When asked what they want to be when they grow up, most students would never mention Kevin Houston’s job. In fact, according to Houston, a lot of people don’t realize his organization exists.
But, as the manager of fuel supply within Nuclear Fuels Engineering, Houston plays a critical role in generating electricity with uranium fuel. Nuclear fuel is extremely efficient, and it fuels our nuclear plants in generating around-the-clock electricity without producing carbon emissions.
That nuclear fuel doesn’t just appear at a nuclear plant. Duke Energy’s fuel supply organization is responsible for ensuring each nuclear plant’s reactors are supplied reliable, efficient fuel in a low-cost fashion for scheduled refueling outages.
“People assume nuclear fuel comes straight from the fabrication vendor to the plant for refueling outages,” Houston said. “Duke Energy actually starts contracting for some fuel material several years prior to its arrival just before a reactor’s refueling outage.”
The fuel supply team collaborates with Duke Energy nuclear fuel engineers throughout the fuel purchasing process. Working with vendors, they step through the uranium mining, conversion and enrichment process – the team monitors every step of the way that begins with removing uranium from the ground.

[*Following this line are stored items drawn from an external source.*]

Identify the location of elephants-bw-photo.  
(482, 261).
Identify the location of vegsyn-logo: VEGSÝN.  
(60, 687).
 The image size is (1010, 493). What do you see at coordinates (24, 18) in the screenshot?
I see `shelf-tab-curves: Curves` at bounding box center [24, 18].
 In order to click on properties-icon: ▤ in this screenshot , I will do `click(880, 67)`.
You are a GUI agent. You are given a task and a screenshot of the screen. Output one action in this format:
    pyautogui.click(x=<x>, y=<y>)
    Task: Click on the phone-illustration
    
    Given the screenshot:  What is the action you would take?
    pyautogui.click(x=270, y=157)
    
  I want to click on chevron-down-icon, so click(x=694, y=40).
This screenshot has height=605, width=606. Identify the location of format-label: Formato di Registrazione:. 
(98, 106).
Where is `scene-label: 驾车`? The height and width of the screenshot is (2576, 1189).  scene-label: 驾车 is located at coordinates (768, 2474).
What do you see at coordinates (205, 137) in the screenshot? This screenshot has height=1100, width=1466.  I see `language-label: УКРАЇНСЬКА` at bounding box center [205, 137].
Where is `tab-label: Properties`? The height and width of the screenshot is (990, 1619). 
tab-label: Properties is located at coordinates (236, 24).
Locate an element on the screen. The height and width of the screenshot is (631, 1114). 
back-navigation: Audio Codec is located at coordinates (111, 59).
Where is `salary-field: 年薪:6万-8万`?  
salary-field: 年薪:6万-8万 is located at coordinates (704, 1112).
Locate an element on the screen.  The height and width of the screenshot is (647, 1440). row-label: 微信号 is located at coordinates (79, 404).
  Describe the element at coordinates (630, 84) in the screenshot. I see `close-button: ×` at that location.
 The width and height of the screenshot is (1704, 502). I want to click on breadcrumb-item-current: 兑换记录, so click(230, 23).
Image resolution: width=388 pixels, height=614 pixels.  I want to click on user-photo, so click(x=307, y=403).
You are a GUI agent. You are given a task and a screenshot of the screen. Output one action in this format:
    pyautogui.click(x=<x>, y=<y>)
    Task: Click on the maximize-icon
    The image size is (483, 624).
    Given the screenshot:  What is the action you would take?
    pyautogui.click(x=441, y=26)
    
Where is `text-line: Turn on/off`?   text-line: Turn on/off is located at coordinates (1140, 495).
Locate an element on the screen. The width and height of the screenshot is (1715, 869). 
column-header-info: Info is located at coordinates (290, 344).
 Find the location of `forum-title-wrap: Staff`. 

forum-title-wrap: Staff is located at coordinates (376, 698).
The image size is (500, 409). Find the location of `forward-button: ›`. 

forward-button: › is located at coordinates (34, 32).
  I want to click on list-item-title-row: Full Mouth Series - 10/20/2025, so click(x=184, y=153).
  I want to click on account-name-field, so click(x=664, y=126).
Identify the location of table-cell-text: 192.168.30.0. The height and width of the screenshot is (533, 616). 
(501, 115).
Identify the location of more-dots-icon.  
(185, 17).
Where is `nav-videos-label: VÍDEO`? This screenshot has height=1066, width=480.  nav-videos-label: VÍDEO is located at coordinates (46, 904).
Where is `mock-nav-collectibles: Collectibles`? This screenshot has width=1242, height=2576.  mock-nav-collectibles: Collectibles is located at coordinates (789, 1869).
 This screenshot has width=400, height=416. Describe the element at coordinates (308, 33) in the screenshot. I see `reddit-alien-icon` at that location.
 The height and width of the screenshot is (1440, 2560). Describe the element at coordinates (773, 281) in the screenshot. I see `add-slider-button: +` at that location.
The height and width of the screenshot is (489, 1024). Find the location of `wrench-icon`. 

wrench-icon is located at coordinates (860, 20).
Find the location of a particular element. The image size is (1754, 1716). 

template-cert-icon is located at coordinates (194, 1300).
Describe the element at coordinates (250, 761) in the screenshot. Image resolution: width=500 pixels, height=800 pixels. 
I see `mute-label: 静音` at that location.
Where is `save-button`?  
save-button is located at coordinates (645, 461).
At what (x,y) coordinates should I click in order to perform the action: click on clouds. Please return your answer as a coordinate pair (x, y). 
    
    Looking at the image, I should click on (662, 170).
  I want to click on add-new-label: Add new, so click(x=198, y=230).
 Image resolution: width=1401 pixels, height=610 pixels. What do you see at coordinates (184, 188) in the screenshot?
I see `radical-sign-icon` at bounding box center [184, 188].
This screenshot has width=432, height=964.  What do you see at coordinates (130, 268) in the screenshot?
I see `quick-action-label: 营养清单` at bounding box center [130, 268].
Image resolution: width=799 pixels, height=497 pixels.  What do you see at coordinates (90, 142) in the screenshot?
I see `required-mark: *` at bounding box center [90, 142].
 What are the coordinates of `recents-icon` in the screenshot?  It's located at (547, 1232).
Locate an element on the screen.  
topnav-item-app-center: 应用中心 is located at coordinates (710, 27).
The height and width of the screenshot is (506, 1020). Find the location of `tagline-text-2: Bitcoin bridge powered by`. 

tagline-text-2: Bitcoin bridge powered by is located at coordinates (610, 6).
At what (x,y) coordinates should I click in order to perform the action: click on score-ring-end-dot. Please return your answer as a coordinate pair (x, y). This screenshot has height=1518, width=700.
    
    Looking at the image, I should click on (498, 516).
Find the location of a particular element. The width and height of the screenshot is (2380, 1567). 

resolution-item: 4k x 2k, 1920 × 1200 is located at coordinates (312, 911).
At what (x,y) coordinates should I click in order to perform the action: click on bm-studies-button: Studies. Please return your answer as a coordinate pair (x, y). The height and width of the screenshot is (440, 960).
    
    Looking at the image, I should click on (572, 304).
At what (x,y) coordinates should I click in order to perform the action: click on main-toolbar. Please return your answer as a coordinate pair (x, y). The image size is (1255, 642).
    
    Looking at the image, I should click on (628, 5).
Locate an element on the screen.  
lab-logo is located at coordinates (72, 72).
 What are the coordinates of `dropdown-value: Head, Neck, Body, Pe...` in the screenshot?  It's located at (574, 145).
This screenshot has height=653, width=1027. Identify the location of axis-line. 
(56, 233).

Duke Energy engineers are responsible for determining how much fuel is needed for each fuel cycle. They also specify fuel assembly locations in the reactor to maximize available energy. Fabrication vendors work with Duke Energy to ensure a quality product, by converting fuel material into fuel pellets and building the fuel assemblies that arrive at our stations.
“It’s like designing a chair,” Houston said. “We don’t just buy the chair fully made – we select the wood, we design the product and we select the builders.”
Another part of the job includes managing the timing of purchases, which keeps it interesting, Houston said.
“Fuel prices need to be low and predictable for the company, station co-owners and our customers,” Houston said. “We try to smooth fuel cost volatility by using a fuel purchasing strategy similar to dollar-cost-averaging with stock portfolios. We determine the best times to buy and adjust the portfolio. Part of our job is to watch the market.”
So, what’s the best part of Houston’s job?
“I like knowing we’ve achieved reliable performance for nuclear plant operations while maintaining low fuel costs,” he said. “And, we leverage creativity and experience to get us there.”
Houston is a 26-year employee for Duke Energy. He has bachelor’s and master’s degrees in nuclear engineering from the University of Florida and N.C. State, respectively.
Just how powerful is nuclear fuel?
A nuclear fuel pellet used in nuclear reactors is about the size of your finger tip. It is an enriched form of uranium known as uranium-235, and it packs an enormous amount of energy. In fact, the 98 operating reactors in the U.S. generate nearly 20 percent of all U.S. electricity and more than half of America’s carbon-free power.